No Person shall be a Representative who shall not have attained to the Age of twenty five Years, and been seven Years a Citizen of the United States, and who shall not, when elected, be an Inhabitant of that State in which he shall be chosen.
Representatives and direct Taxes shall be apportioned among the several States which may be included within this Union, according to their respective Numbers, which shall be determined by adding to the whole Number of free Persons, including those bound to Service for a Term of Years, and excluding Indians not taxed, three fifths of all other Persons. The actual Enumeration shall be made within three Years after the first Meeting of the Congress of the United States, and within every subsequent Term of ten Years, in such Manner as they shall by Law direct. The Number of Representatives shall not exceed one for every thirty Thousand, but each State shall have at Least one Representative; and until such enumeration shall be made, the State of New Hampshire shall be entitled to choose three, Massachusetts eight, Rhode Island and Providence Plantations one, Connecticut five, New York six, New Jersey four, Pennsylvania eight, Delaware one, Maryland six, Virginia ten, North Carolina five, South Carolina five and Georgia three.
When vacancies happ
en in the Representation from any State, the Executive Authority thereof shall issue Writs of Election to fill such Vacancies.
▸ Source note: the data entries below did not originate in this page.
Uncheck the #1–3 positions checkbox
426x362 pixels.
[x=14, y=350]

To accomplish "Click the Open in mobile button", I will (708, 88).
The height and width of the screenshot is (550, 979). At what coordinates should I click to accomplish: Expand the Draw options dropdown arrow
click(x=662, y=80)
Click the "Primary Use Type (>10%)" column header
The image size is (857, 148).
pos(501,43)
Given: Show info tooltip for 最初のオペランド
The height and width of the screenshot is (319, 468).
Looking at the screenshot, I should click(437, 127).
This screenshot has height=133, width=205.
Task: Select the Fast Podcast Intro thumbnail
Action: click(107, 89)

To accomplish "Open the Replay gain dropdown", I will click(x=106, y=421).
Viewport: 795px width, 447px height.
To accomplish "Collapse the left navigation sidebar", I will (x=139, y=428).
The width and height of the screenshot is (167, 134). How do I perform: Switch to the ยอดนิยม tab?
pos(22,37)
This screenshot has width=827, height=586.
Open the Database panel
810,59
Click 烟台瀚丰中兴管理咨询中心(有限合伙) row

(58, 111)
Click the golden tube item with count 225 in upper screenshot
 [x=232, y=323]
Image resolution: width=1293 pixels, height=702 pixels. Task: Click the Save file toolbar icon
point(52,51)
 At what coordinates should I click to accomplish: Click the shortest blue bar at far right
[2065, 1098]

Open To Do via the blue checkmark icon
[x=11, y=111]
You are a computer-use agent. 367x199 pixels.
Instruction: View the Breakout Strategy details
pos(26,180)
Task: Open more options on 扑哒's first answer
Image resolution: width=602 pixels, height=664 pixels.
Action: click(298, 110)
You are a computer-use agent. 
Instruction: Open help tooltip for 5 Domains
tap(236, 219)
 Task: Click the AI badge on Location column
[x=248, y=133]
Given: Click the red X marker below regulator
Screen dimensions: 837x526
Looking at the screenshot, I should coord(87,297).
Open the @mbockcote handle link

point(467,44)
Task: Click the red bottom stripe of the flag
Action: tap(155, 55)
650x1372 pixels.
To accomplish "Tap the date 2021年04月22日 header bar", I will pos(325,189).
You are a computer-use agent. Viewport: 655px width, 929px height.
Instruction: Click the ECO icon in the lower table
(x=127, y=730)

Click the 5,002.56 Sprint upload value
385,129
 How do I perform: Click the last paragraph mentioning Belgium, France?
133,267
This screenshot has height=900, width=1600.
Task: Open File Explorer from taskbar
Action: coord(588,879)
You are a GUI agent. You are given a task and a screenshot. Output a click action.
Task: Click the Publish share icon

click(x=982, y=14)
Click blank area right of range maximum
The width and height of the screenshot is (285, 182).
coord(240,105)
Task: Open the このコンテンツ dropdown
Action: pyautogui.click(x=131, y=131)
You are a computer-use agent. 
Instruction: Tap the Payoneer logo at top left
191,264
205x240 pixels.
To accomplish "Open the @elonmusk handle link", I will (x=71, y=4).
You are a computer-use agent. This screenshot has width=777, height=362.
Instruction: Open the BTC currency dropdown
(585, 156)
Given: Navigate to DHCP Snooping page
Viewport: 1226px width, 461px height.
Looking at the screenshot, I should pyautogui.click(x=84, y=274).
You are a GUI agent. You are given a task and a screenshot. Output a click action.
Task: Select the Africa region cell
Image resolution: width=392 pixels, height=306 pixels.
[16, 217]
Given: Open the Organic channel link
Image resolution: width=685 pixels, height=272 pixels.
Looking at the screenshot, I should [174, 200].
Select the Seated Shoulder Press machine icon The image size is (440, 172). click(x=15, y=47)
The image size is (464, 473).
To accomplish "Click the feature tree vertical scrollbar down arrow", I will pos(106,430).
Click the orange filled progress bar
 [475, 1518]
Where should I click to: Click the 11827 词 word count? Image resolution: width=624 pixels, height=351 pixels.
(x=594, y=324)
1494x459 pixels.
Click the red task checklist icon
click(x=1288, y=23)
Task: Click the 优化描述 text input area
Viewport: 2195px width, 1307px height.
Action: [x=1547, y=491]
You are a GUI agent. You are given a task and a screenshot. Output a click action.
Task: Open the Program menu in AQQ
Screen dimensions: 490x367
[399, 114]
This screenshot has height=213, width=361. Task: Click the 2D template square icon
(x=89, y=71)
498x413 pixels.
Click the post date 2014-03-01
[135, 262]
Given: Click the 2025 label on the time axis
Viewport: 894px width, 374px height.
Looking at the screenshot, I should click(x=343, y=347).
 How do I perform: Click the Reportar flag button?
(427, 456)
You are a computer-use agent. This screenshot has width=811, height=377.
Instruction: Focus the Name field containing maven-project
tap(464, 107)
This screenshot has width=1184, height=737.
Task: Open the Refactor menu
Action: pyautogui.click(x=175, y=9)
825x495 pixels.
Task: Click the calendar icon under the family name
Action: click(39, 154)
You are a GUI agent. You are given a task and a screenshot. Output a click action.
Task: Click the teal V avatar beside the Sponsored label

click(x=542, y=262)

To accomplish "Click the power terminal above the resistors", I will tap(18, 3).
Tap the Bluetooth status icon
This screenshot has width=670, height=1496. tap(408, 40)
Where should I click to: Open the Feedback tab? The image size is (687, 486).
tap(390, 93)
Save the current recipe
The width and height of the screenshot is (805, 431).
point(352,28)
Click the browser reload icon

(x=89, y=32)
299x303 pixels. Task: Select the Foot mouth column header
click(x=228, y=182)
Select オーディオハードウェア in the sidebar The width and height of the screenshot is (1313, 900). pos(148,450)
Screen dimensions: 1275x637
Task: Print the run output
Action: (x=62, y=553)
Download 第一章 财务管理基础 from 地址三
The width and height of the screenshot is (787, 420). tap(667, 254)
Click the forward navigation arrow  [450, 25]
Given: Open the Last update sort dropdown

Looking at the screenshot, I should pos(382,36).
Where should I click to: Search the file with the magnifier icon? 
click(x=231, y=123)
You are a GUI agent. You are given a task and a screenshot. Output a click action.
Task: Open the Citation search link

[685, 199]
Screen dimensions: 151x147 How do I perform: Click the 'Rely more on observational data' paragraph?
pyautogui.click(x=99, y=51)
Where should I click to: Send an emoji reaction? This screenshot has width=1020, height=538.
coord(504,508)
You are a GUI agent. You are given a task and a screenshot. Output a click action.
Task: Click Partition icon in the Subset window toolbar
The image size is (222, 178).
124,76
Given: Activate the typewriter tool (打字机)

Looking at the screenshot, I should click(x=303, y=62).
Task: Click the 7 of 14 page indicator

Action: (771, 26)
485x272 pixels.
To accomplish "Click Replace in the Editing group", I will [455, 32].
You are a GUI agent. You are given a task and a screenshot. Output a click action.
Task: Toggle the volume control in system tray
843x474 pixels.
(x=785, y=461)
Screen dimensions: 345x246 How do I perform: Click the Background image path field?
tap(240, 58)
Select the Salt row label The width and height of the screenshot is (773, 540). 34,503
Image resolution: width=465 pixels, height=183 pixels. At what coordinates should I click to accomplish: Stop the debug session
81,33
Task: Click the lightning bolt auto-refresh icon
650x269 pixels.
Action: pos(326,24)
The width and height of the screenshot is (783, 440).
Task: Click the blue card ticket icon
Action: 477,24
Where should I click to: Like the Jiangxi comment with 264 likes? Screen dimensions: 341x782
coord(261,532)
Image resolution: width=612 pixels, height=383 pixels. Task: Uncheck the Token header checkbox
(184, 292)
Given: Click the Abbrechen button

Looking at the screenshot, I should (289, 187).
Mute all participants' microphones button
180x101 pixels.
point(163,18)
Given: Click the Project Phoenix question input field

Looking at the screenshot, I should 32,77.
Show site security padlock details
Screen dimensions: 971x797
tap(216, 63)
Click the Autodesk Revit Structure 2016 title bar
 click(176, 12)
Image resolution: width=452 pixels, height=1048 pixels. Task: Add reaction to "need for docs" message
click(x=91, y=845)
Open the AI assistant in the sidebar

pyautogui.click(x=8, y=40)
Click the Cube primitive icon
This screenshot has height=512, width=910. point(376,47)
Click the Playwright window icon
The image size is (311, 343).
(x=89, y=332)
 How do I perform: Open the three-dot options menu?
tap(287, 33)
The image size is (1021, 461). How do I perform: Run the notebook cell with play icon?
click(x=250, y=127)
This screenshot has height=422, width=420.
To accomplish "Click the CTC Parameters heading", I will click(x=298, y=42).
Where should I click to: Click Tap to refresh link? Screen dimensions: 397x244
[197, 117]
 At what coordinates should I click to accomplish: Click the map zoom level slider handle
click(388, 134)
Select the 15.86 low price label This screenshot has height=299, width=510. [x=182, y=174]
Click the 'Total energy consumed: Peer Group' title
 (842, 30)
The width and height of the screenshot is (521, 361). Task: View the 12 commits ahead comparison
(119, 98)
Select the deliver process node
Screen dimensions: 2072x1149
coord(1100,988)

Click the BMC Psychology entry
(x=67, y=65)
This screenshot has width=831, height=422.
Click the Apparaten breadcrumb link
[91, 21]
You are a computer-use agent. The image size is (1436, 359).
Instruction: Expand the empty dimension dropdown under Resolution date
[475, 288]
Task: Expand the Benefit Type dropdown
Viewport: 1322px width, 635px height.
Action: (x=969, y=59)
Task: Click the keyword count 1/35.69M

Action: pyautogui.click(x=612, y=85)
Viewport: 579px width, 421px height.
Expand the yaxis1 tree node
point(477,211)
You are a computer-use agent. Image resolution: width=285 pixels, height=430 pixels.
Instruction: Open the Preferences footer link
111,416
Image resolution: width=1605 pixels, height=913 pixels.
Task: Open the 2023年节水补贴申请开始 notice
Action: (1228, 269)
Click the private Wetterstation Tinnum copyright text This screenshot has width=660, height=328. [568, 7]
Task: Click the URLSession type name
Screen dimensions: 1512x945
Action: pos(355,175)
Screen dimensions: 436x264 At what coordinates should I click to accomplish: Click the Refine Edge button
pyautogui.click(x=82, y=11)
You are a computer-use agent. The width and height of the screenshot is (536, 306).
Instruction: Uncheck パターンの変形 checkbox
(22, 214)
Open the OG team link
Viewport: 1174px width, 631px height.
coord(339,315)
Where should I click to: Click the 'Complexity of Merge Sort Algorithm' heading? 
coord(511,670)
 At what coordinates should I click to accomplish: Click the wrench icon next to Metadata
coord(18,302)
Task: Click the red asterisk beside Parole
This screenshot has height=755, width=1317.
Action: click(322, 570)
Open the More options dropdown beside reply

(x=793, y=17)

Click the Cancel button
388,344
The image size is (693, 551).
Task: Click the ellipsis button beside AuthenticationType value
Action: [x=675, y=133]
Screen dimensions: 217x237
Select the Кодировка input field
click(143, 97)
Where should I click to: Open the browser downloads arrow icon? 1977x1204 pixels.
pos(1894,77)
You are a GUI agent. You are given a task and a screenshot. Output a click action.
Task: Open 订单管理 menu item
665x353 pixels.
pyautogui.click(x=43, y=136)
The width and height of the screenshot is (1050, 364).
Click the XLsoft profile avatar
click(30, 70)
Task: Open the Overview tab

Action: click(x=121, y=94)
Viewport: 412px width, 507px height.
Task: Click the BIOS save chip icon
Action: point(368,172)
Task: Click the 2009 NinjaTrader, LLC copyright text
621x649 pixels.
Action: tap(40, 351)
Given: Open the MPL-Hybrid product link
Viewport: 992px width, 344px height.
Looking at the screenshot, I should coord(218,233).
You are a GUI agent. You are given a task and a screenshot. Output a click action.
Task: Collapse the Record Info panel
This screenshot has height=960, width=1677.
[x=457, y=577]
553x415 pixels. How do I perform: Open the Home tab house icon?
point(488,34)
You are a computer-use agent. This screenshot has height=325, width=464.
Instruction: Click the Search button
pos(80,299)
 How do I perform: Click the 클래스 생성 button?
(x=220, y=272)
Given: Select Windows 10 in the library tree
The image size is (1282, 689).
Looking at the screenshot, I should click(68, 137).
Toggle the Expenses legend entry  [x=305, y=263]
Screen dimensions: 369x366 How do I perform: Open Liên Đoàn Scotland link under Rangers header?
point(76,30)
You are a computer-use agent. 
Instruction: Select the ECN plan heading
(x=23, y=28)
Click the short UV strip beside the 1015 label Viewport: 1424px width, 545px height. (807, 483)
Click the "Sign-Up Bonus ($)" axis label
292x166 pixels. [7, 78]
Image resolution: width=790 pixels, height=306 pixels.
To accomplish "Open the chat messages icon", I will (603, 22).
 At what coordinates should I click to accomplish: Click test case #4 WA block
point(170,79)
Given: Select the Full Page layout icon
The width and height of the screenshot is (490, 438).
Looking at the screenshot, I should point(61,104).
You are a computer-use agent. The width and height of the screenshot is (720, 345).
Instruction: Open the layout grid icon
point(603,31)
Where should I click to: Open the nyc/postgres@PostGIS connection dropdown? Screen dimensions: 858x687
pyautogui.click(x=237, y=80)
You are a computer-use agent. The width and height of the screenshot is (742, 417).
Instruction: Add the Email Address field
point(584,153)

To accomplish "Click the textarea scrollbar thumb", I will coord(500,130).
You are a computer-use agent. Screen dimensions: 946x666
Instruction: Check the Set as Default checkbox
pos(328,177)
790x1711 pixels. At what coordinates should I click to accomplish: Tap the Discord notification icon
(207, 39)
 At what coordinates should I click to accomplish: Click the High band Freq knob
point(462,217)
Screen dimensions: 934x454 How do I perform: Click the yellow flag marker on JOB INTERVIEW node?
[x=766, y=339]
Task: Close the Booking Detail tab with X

The House of Representatives shall chuse their Speaker and other Officers; and shall have the sole Power of Impeachment.
Section 3
The Senate of the United States shall be composed of two Senators from each State, chosen by the Legislature thereof, for six Years; and each Senator shall have one Vote.
Immediately after they shall be assembled in Consequence of the first Election, they shall be divided as equally as may be into three Classes. The Seats of the Senators of the first Class shall be vacated at the Expiration of the second Year, of the second Class at the Expiration of the fourth Year, and of the third Class at the Expiration of the sixth Year, so that one third may be chosen every second Year; and if Vacancies happen by Resignation, or otherwise, during the Recess of the Legislature of any State, the Executive thereof may make temporary Appointments until the next Meeting of the Legislature, which shall then fill such Vacancies.
No person shall be a Senator who shall not have attained to the Age of thirty Years, and been nine Years a Citizen of the United States, and who shall not, when elected, be an Inhabitant of that State for which he shall be chosen.
The Vice President of the United States shall be President of the Senate, but shall have no Vote, unless they be equally divided.